Karen’s favorite thing about her summer house was that it was a short walk to the club. Boats weren’t allowed to be kept on the beach, so the moorings had to be in the bay. It was about a ten minute walk, and she relished each way. The trip to the club was better, because she knew she’d be away for a few hours. The walk back was more tense, as she gathered up her graces, but she usually was in the afterglow of having won a match. She was always atop the Ladies’ ladder, and the other women accused her of sandbagging. Karen found this satisfying, a confirmation that she was in this aspect better than the people she always felt considered themselves superior to her.

She walked in through the front door, by the staircase and to the right of the living room. Eric’s playing moved through the entry, and Karen was temporarily charmed. Her heart felt warm, and she was relaxed. In the kitchen she took a drink of cold water, its chill extending to her temperament.

“Eric, Sweetheart? I’m home.” Karen was disgusted by the sound of her voice. It was saccharine , almost transparently so. Eric didn’t respond, and Karen didn’t pursue it further. She went upstairs to take a shower. She took a long look at herself in the bathroom mirror. Flush from exertion, she looked younger. She was satisfied in that, at least.

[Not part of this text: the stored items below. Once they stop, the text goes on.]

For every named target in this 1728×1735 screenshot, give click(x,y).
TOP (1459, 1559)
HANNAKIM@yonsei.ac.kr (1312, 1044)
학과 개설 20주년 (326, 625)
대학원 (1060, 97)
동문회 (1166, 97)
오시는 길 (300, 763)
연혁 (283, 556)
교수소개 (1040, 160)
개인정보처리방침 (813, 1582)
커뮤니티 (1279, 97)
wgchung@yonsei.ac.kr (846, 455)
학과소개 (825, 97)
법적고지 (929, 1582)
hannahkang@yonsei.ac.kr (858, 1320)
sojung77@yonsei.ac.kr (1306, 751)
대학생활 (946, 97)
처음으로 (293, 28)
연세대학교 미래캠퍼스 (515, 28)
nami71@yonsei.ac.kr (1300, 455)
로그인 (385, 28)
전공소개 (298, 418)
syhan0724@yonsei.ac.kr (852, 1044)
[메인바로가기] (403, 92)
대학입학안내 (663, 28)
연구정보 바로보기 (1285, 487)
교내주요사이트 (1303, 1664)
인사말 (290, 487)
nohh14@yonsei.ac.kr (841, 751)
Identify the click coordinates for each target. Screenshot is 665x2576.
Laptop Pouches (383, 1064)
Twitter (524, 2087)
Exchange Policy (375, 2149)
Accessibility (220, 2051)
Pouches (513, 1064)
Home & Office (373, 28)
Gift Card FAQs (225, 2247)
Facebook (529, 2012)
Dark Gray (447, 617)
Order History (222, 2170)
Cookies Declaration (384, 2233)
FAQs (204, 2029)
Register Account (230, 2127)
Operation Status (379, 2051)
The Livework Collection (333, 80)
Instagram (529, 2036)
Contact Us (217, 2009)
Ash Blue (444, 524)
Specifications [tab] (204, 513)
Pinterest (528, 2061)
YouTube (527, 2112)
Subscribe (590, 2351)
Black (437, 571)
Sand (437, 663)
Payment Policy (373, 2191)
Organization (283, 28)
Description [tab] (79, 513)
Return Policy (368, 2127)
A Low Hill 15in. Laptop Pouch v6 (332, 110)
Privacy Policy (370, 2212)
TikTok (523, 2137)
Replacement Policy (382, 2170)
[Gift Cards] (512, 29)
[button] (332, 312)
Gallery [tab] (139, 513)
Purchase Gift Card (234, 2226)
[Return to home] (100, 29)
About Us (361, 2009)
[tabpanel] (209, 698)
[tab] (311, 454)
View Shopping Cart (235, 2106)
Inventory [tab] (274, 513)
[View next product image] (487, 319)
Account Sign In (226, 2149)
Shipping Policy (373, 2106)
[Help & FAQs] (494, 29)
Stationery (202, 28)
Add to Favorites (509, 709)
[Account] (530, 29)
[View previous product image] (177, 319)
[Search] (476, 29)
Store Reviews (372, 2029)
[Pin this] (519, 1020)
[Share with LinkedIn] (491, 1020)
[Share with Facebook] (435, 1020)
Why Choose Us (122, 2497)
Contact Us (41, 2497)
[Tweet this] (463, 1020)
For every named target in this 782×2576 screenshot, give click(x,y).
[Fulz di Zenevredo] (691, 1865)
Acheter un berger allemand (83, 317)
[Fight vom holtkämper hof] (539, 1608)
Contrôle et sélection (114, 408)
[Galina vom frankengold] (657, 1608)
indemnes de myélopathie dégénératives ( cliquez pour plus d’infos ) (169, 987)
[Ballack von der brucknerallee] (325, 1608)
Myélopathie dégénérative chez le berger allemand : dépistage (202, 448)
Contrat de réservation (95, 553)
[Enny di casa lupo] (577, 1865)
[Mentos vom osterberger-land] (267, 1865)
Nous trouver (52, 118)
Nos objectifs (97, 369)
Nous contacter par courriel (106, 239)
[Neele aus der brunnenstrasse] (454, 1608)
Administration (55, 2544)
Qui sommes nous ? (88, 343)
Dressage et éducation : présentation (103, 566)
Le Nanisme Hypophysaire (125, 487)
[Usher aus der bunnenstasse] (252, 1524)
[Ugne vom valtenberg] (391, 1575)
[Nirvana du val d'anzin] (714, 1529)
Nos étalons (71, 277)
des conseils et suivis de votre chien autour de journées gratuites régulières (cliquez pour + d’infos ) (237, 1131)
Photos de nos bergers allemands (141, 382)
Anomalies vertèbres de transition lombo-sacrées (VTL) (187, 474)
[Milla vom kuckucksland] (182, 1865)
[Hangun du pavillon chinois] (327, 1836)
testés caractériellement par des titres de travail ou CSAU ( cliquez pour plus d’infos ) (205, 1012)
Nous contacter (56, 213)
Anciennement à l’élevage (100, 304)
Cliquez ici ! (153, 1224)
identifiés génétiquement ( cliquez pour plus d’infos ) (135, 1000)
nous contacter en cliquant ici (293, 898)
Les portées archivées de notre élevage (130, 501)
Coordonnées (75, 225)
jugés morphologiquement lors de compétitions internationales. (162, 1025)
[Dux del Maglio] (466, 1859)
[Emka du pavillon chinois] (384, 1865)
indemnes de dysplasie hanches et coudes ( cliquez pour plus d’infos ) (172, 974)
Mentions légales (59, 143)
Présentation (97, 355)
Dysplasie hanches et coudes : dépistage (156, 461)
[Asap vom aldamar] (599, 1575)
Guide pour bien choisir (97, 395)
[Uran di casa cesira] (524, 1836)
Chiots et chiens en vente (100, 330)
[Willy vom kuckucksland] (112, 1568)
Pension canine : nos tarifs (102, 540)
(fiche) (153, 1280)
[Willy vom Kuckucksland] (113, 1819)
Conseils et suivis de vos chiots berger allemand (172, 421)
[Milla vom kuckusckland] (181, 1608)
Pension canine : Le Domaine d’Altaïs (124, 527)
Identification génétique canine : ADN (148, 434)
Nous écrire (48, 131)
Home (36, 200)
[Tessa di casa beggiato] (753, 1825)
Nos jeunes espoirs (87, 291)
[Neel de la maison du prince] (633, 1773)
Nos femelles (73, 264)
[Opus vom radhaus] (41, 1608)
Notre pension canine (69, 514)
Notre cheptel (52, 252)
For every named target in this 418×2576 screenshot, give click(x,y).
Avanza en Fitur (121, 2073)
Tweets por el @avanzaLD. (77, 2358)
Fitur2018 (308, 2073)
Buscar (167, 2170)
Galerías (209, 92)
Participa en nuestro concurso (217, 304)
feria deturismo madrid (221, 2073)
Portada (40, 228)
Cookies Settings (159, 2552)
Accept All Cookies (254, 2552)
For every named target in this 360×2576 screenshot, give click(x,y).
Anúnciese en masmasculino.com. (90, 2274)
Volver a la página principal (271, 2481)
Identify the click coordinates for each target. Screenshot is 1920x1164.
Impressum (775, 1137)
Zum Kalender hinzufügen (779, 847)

Drying off, she pulled a comb through her hair and put on a pair of tan shorts and a sleeveless pale yellow button down shirt. With her feet, she reached around for her canvas shoes and slipped into them. There was another mirror above the dresser and she looked into it with imprecise longing. To no one, she asked, “Karen Roth, what are you going to do now?”

———

Having tired of playing, Eric Siegel grabbed a Kronenbourg from the fridge. It was his favorite beer, and it used to be Karen’s too before she grew to favor gin and soda. He didn’t know the cause of her change of heart, whether the beer was too fattening, or just a random change of taste, or because it made the couple seem too much alike. He shuddered at that last one, aware that Karen had recently become more distant. He had these thoughts often, but he never asked about it. He wasn’t as bold as he used to be.

Karen saw Eric shuffling through drawers looking for a bottle opener.

“It’s in the drawer next to the sink. It’s always been there.” She said, trying to suppress her annoyance.

“Thank you, hon. I can never remember.” He took a strong swig of his beer. “How was tennis?”

“Good.”

“Did you win?”

“Yes.”

A series of one word answers makes a conversation feel more like an interrogation. Terse discourse had become more common at the Siegels’. Bereft of even the passion of anger, it was ambivalent; without venom but more ominously without concern or curiosity. Eric didn’t even know why he bothered asking. It was reassuring in a way – when Karen answered, he knew that she had been listening to at least a few words, enough to provide a response. Otherwise they would simply be sharing a car, a house, a bed, occasionally their bodies when biology dictated that necessary, but no words.

Cautiously, Eric said “You always win. That has to feel good.”

Karen looked back with a mischievous smile. “I do. And it does”.